数字は人の認識を共有し、説得が必要なケースで大いに役立ちます。
特に近年データサイエンスやデータ分析を扱うデータサイエンティストの職業も増えてきています。
しかし、数字によって、人々は誤った判断を招きかねません。
ビジネスにおける数字を見て判断する上で、そもそもの前提条件とその数字を算出した計算式をチェックすることが大切です。
ビジネスに数字は必要不可欠
あらゆる仕事・ビジネスにおいて、数字は不可欠な存在です。
すごく頑張った
大盛況だった
前年より売上が上がった
![](https://assets.st-note.com/img/1677468902406-OiqYMMXyH3.png)
こうしたワードを使うことは問題ありませんが、これだけでは他人には情報が伝わりません。
すごく頑張って生産量をノルマ30%超え
大盛況で約5万人を集めた
前年より売上が150%上がった
このように数値化できるものについては積極的に数字を用いる必要があります。
人は数字で判断を行う
人は子どものころから色々な数字に触れてきているため、数字が判断基準になっています。
テストの点数を見てガックリし、お年玉の大金ぶりに驚いてきました。
かつてドラゴンボールのフリーザ様が放った 「私の戦闘力は53万です」
今では某掲示板やツイッターでもコピペネタとして使われますが、当時読んでいた子どもたちは戦慄を覚えました。
悟空の兄であるラディッツが地球にやってきた時、その辺りにいたモブおじさんを戦闘力を測るスカウターでチェックしたところ、「戦闘力…たったの5か…ゴミめ…」 と言い放ちました。
そう、一般的な成人の地球人は戦闘力5しかなく、我々もその水準と推測されます。
悟空との死闘を経て、パワーアップしてナメック星についたベジータの戦闘力は最大出力して2万4000でした。
![](https://assets.st-note.com/img/1677468932226-EXkG1QyZIz.png)
戦闘力という指標で見れば、フリーザのセリフが一般人の10万6千倍、あのベジータでも23倍の強さを誇ることに畏れ慄いたのです!
このように数字を見る感性は子どものころから育まれています。
不適切な数字は誤解や間違った判断を招くことも
これまで紹介してきた通り、我々人間はビジネスにおいて数字で判断することが多いです。
数字が適切なものであれば、きちんとロジックに従い論理的な決断をすることができます。
しかし、数字には不適切なものも混ざっています。
そうした不適切な数字から判断すると、誤った決断を導く恐れがあります。
![](https://assets.st-note.com/img/1677468957706-tjrBj0RgCy.png)
それゆえに出てきた数字をそのまま鵜呑みしてしまうのはとても危険です。
正直不動産の名言「数字は嘘をつかない。
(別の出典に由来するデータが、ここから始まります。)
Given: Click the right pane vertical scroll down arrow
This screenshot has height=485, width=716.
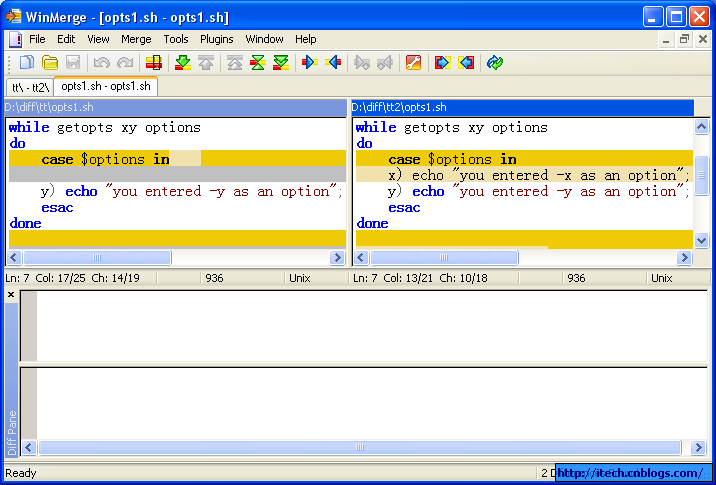Looking at the screenshot, I should click(x=701, y=240).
だが、嘘つきは数字を使う」
記事を書いてる途中に、正直不動産というマンガを読んでいた時に、まさに今回の記事にも重なる主人公のセリフを発見しました。
![](https://assets.st-note.com/img/1677469005782-kBwg0NiWYV.png?width=1200)
主人公・永瀬財地 『数字は嘘をつかない。だが、嘘つきは数字を使うんだ。』
これは、投資用不動産に手を出そうとした部下をたしなめる際に出た名言です。
このようにできた数字は偽装をしない限り、嘘ではありません。
ただ、中にはこうして悪意を持って数字を活用してくるため、数字をそのまま信頼するのはとても危険です。
数字を見る上で大切な2つのポイント
数字が偽装でない場合に、数字のどこに着目するとよいのでしょうか。
数字を見る上で大切なポイントは以下の2つであると言えます。
数値データの前提条件
数字を算出する計算式
アウトプットとなる数値を出す上で、必ず ①入力→②処理→③結果 という流れをたどります。
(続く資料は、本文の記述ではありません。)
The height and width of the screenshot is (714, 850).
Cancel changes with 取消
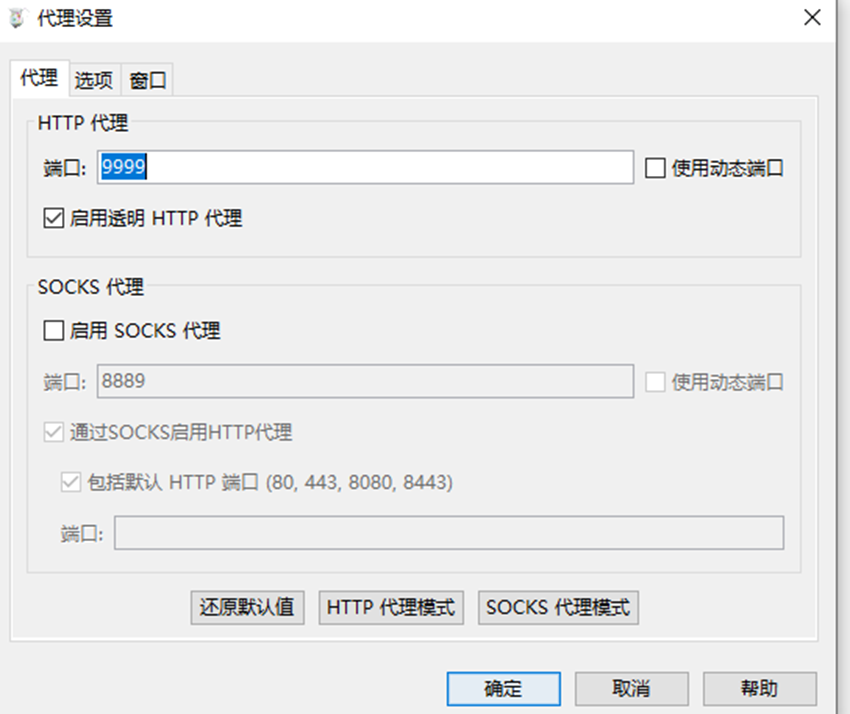tap(632, 689)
結果の数字だけ見ていても、数字自体の妥当性は見えてきません。
それゆえに前処理部分の前提条件と計算式に着目する必要があります。
①数値データの前提条件
数値データの前提条件のチェックポイントになるパターンとして、以下の例が挙げられます。
「東京の道行く人にアンケートした結果、平均年収2000万円だった。なので東京は年収が高い」
これは世の中的なデータと明らかに違和感を感じるので、おかしいと分かると思います。
「東京の道行く人」と書かれていますが、どのように調査したのか?
高級な外資系企業がある場所でその会社から出てきた人にアンケートした
経営者が集まるイベント会場の前でアンケートした
上記のようなやり方をすれば、平均年収を高く出すことができます。
本来、このパターンは東京のあらゆる場所でランダムに必要なサンプリング数をアンケートして統計的に正しい数値が出せるものの、平均年収を高く見せたい場合にこうした前提条件をおかしくする手法が使われます。
②数字を算出する計算式
集めたデータは正しいものだったとしても数値を算出する計算式がおかしくて、不適切な数字になることもあります。
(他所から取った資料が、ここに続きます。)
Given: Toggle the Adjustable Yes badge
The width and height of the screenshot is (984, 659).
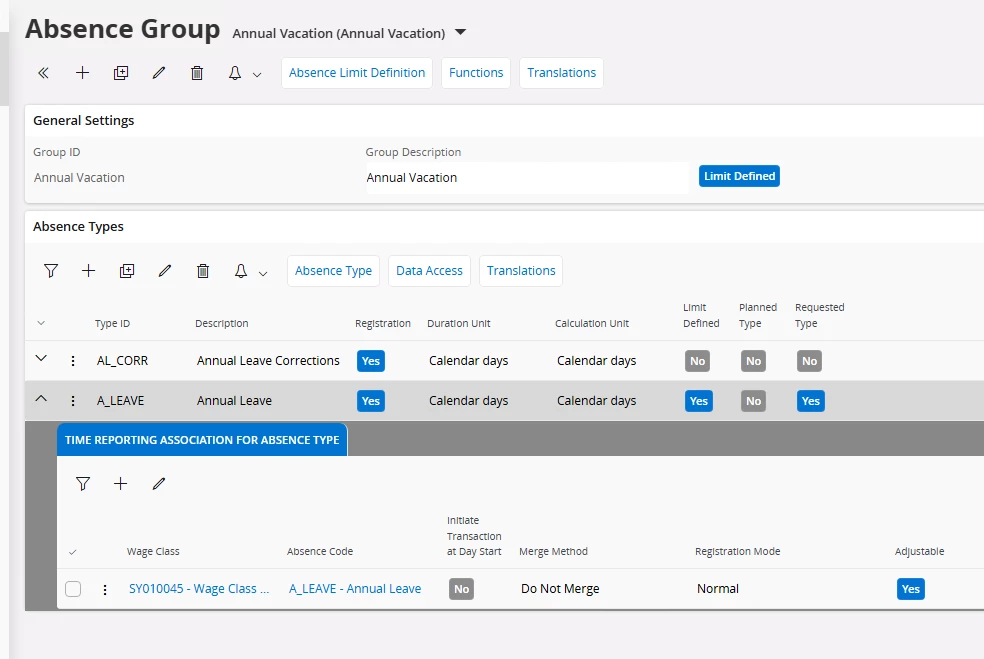Looking at the screenshot, I should 910,589.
そもそも計算式が誤っていた場合は、算出した数値に意味がありません。
さらに、計算式の中で、係数や重み付けのパラメータを調整することで、結果の数字をいじることができます。
例えば、入試などで5教科の点数にもとづいて合否を決定する場合、5教科の合計点であれば、恣意的な要素はありません。
しかし、「理系人材が取りたい」ため、数学を2倍、理科を1.5倍にする重み付けをセットすると、変わってきます。
理系教科の重み付けの追加に加え、社会や国語を0.5倍に重み付けすると、合否結果に大きな変化が起こります。
上記は単純な事例なので、すぐに見破れますが、統計学や機械学習において、そうした細工がされると気づく難易度はとても高いです。
その他にも計算式を適切に理解しないと、判断を誤るケースもあります。
終わりに
ビジネスにおいて、数字を扱うのは必要不可欠で、数字に基づく判断が大切です。
しかし、数字自体は問題ないけれど、前提条件や計算式によって、誤った判断を招くことがあります。
大人気マンガ「正直不動産」でも「数字は嘘をつかない。だが、嘘つきは数字を使うんだ。」という名言セリフにもある通り、数字を使って判断を誤らせようとする人はいます。
そうした際には出てきた数字の前提条件と途中の計算式をチェックすることが大切です。
前提条件として問題なく妥当性があるか確認し、アウトプットの数字を算出する計算式でおかしなところがないかチェックしましょう。